* **EXCERPTED DATA**
===
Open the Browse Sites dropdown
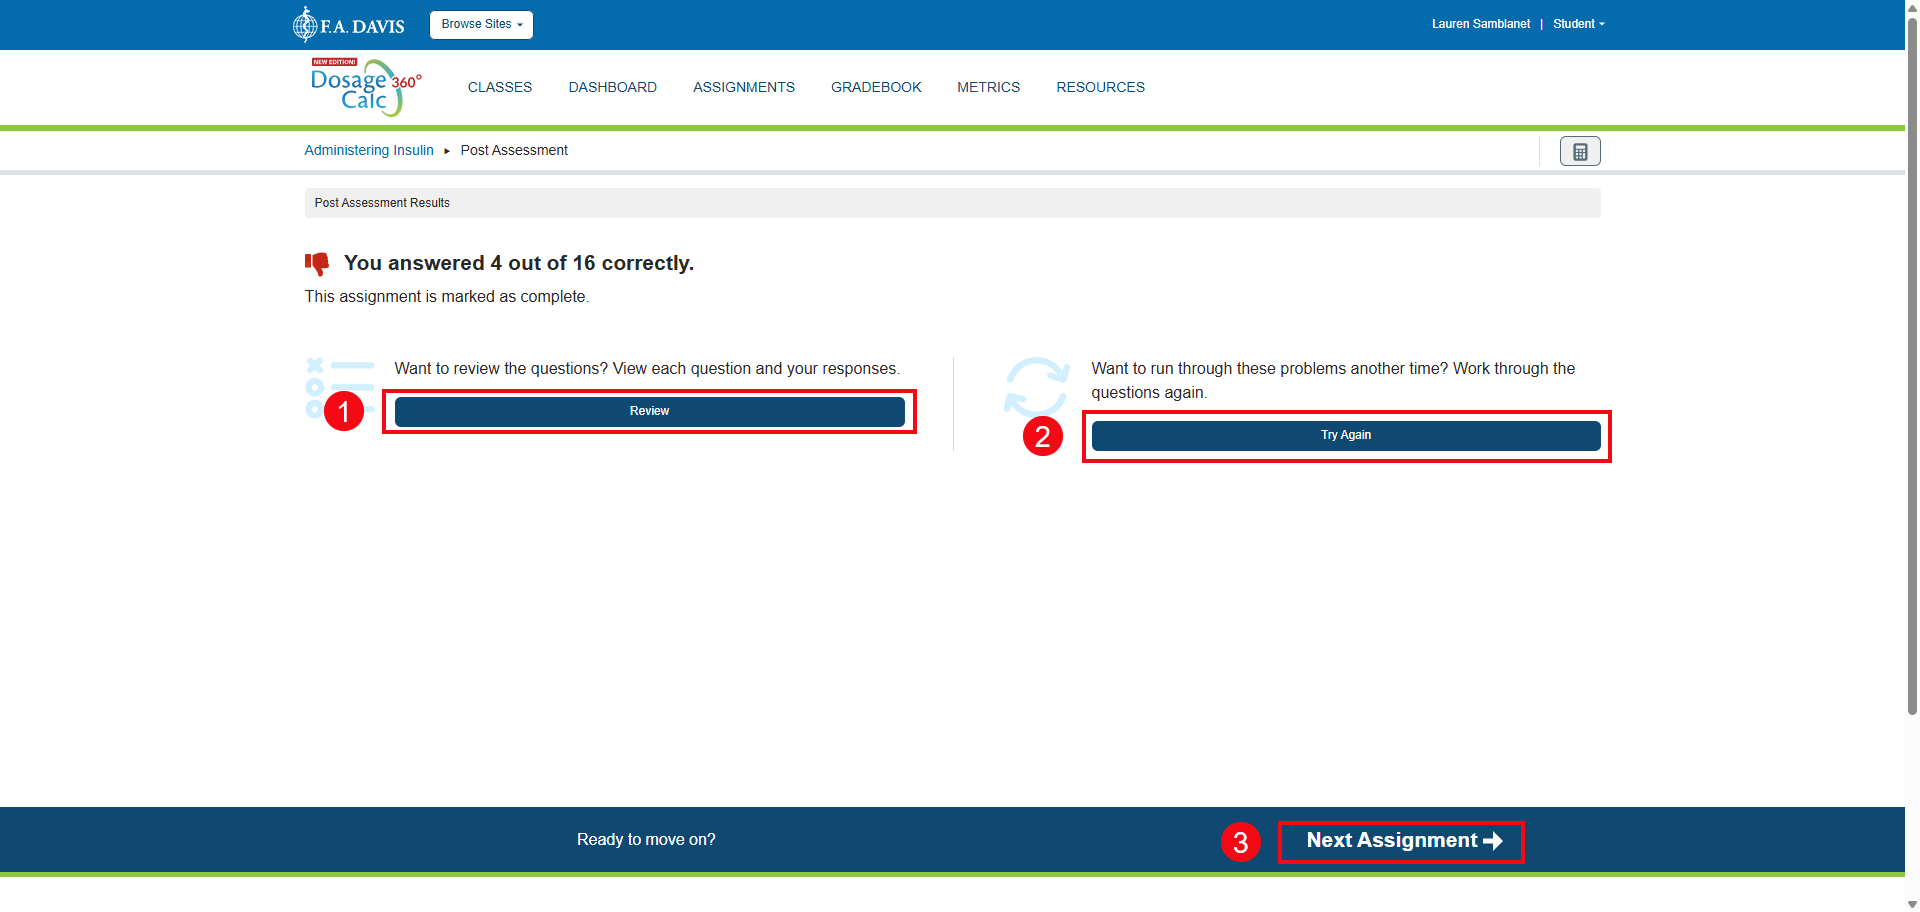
===
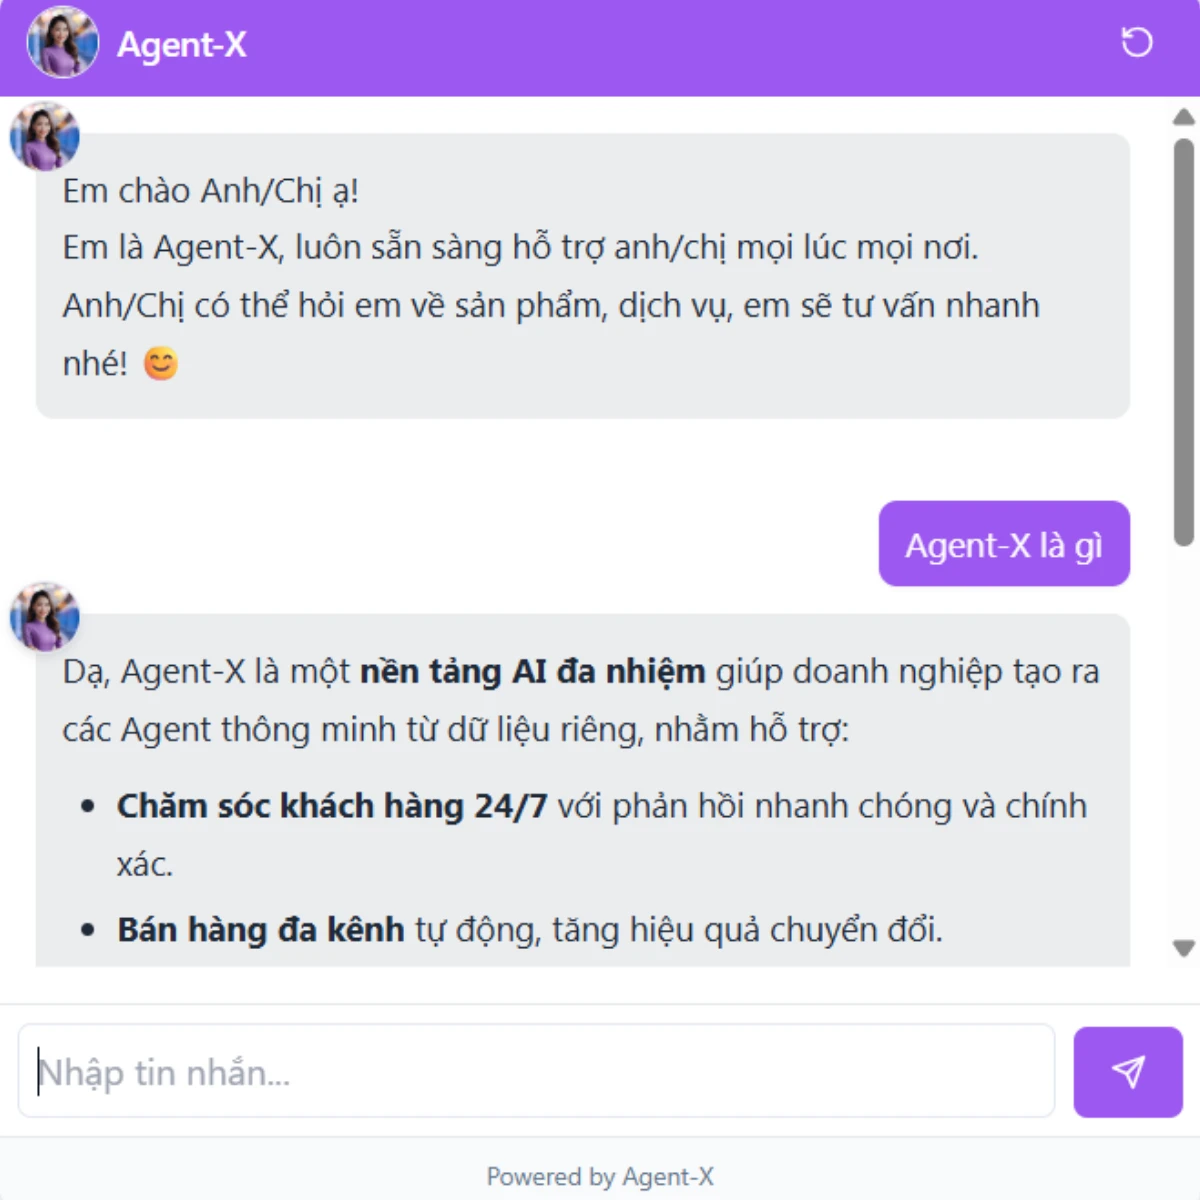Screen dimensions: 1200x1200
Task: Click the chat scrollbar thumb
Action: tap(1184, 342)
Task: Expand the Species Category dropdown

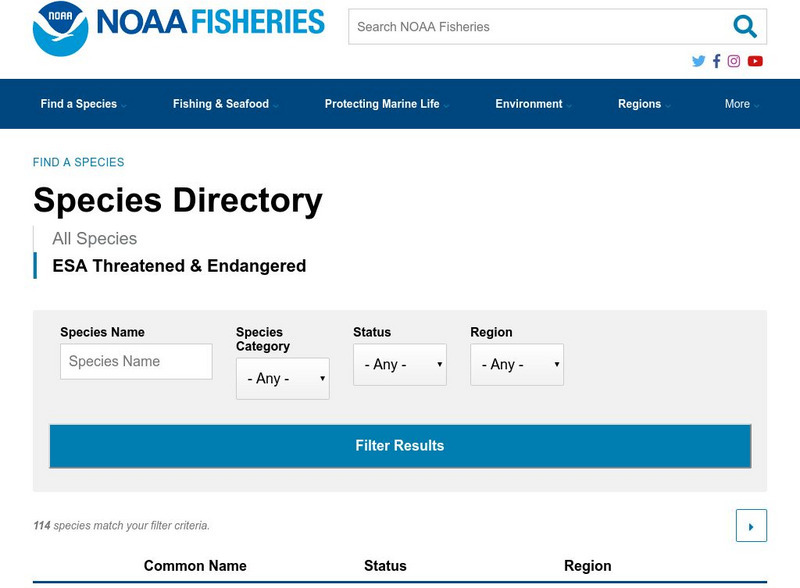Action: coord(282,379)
===
* **DIRECTION**
Return each line of the data above that contains the string "Task". Matching is case-sensitive.

* **RESULT**
Task: Click the chat scrollbar thumb
Task: Expand the Species Category dropdown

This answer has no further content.